Now, we trigger all tasks to run on either Crab or HTCondor jobs. The important bit is that it does not matter where jobs are run, as long as they produce the same output in the desired location. In this sense, both Crab and HTCondor can be considered methods for transporting the task execution to remote locations.
Run everything and all at once mean that we do not trigger CreateChars
tasks manually, but CreateAlphabet
instead and let the requirement resolution handle things.
Regarding everywhere, you decide where jobs should be transferred to: choose either --workflow crab
or --workflow htcondor
.
Also, have a look into the task implementation, especially into how the CreateChars
task is configured to run either on Crab or HTCondor.
You will see that this is done in a single line (checkout which classes CreateChars
inherits from).
Run the following command (assuming Crab now).

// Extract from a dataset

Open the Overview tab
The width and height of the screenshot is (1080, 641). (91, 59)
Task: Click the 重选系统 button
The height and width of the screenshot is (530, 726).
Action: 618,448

$ law run CreateAlphabet \
--version v1 \
--CreateChars-poll-interval 30sec \
--CreateChars-workflow crab \
--print-status -1
Usually, all parameters are forwarded to the task that is actually triggered, CreateAlphabet
in this case.
However, it is also possible to pass parameters to any upstream task by prepending the task name to the parameter name, e.g. --CreateChar-workflow crab
above.
print task status with max_depth -1 and target_depth 0
0 > CreateAlphabet(version=v1)
│ LocalFileTarget(fs=local_fs, path=$STORE_PATH/CreateAlphabet/v1/alphabet.txt)
│ absent
│
└──1 > CreateChars(effective_workflow=crab, branch=-1, version=v1, workflow=crab)
│ jobs: LocalFileTarget(fs=local_fs, path=$STORE_PATH/CreateChars/v1/crab_jobs_0To26.json, optional)
│ absent
│ collection: TargetCollection(len=26, threshold=26.0)
│ absent (1/26)
│
├──2 > BundleRepo(include_files=, custom_checksum=NO_STR, source_path=NO_STR, replicas=5)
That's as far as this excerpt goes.